### ACTION ITEM:
Scan the entries for the word "rating" and return every line that has it.

■ ■ ■

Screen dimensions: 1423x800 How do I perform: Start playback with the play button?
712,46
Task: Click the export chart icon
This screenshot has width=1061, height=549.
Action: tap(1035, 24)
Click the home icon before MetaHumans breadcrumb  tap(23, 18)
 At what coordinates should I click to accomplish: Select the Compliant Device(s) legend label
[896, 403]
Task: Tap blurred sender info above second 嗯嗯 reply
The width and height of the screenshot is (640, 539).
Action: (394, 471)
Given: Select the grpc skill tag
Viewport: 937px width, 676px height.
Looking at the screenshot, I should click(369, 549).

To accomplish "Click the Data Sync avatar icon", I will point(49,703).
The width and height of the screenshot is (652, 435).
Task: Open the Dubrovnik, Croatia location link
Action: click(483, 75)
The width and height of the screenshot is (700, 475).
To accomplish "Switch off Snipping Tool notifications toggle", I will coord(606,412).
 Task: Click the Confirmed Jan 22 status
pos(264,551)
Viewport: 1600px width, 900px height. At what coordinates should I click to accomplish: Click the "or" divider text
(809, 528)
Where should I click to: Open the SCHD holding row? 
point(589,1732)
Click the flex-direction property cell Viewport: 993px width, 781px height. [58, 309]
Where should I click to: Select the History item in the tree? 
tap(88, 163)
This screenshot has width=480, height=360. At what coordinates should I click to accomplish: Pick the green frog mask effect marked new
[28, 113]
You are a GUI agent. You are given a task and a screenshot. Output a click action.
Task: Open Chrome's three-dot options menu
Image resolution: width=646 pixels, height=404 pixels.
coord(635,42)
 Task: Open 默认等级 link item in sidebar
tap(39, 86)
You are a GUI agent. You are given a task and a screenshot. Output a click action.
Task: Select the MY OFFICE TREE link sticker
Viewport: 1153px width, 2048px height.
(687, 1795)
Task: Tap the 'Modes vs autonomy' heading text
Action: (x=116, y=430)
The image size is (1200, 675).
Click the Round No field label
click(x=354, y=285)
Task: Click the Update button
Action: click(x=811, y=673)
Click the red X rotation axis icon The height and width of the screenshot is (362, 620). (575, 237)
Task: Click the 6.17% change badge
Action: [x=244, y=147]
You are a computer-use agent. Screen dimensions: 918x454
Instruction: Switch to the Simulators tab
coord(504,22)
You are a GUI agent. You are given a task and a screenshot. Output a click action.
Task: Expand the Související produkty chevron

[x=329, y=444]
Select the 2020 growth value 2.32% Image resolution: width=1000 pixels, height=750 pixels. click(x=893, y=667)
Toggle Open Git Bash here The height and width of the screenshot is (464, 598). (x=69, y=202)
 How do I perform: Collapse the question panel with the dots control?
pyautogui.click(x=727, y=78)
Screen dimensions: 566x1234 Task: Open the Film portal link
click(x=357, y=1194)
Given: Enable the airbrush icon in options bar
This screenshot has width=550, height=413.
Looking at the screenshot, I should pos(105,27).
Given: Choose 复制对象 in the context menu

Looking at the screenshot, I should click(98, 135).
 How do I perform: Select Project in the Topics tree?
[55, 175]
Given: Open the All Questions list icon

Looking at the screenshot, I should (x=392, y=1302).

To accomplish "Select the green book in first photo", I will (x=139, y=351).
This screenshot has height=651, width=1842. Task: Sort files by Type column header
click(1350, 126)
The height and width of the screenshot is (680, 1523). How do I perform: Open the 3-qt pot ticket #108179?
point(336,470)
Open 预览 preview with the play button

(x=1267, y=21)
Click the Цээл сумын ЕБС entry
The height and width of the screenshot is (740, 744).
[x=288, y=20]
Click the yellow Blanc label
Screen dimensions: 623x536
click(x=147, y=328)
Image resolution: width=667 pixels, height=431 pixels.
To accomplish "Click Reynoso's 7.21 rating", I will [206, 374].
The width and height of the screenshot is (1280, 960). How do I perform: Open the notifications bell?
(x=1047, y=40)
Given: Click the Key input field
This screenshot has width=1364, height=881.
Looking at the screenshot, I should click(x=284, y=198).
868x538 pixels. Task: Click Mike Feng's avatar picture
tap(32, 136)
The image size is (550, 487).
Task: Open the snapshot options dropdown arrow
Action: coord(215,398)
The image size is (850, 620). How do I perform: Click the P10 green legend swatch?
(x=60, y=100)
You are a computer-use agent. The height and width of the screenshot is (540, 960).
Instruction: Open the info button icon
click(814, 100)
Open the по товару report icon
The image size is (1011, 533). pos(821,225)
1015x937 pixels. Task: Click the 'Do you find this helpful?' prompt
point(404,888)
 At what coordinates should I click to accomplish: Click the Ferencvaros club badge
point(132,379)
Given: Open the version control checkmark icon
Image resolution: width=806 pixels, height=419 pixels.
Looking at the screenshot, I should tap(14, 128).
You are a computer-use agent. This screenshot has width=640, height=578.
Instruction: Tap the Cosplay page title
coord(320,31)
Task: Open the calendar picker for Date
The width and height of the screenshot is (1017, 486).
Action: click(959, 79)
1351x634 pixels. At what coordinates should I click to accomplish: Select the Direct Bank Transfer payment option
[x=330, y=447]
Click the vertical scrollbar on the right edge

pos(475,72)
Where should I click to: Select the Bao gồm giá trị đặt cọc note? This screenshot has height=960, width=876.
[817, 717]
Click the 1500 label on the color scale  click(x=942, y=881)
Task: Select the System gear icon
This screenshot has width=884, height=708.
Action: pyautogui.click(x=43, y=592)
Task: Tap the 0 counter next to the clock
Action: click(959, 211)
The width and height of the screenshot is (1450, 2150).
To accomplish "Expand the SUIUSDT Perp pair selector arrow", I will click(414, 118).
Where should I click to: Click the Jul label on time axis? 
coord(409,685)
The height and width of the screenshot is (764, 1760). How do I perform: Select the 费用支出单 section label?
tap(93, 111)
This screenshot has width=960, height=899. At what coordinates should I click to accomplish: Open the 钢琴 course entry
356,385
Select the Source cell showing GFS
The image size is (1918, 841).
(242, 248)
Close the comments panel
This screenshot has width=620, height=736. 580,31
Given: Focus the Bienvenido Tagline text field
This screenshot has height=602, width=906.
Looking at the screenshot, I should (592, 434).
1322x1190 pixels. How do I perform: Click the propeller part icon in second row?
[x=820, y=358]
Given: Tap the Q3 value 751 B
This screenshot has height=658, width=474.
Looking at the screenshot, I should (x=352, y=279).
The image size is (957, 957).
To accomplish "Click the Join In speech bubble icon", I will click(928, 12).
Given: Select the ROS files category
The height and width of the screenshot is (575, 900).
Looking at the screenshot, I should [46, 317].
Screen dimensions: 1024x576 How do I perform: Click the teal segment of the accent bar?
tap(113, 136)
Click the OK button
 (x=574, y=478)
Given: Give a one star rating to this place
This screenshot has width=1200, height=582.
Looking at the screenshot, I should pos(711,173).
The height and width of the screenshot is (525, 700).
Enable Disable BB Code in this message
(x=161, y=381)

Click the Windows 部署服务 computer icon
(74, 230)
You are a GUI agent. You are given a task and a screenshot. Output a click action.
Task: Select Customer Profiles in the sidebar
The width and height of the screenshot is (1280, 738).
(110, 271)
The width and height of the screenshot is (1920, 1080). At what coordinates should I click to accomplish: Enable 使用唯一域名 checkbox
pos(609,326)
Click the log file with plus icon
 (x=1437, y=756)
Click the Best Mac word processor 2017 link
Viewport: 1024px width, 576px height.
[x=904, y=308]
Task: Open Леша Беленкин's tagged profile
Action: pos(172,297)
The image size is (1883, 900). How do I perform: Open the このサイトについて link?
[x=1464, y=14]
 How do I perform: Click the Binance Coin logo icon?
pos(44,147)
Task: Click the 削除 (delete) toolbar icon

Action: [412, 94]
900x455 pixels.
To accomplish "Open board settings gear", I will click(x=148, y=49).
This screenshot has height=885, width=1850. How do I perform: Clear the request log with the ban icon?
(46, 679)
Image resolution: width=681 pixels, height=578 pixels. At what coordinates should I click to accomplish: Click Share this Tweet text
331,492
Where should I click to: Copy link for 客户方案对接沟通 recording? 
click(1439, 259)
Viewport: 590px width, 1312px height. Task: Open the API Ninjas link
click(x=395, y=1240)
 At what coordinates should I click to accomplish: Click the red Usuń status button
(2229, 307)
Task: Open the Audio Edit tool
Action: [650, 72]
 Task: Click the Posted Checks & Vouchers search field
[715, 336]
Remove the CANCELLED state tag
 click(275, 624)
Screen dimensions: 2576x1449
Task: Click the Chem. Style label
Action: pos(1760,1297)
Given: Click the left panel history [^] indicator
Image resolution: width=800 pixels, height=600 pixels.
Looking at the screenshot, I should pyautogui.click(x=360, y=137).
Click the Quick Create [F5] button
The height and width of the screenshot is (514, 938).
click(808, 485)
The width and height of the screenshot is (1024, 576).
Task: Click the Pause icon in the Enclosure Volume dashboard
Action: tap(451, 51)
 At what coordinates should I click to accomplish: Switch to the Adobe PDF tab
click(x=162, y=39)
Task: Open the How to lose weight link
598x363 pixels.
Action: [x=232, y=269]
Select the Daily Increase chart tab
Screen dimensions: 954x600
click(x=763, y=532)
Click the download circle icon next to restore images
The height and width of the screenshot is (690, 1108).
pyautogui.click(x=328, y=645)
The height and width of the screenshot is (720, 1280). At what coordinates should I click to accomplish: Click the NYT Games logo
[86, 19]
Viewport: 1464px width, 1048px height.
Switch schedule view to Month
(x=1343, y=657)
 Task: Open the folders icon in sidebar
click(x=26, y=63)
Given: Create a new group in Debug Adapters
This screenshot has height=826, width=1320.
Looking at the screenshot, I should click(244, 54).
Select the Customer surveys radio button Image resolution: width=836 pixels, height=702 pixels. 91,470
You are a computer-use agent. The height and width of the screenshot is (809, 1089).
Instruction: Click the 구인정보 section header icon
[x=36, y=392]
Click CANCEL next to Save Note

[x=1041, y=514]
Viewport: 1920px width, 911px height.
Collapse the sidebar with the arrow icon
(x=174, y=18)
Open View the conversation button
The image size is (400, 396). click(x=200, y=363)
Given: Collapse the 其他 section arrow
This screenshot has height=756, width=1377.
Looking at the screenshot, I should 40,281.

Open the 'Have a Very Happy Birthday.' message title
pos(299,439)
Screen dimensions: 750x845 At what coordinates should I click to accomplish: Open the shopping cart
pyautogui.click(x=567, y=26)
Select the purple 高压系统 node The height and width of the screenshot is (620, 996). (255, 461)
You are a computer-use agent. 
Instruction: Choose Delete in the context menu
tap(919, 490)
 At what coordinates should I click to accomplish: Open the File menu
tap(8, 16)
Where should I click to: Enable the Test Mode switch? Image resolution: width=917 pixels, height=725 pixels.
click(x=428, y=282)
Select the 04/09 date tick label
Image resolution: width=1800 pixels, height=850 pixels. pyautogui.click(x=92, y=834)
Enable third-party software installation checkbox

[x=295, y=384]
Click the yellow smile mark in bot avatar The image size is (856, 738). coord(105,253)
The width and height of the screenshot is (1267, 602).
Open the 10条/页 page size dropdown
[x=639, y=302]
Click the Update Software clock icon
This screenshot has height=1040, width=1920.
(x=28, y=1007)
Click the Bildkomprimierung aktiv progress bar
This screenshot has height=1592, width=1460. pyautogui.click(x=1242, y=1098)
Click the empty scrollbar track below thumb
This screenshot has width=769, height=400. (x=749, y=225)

■ ■ ■

### COMPLETED TASK:
To accomplish "Click Reynoso's 7.21 rating", I will [206, 374].
Given: Give a one star rating to this place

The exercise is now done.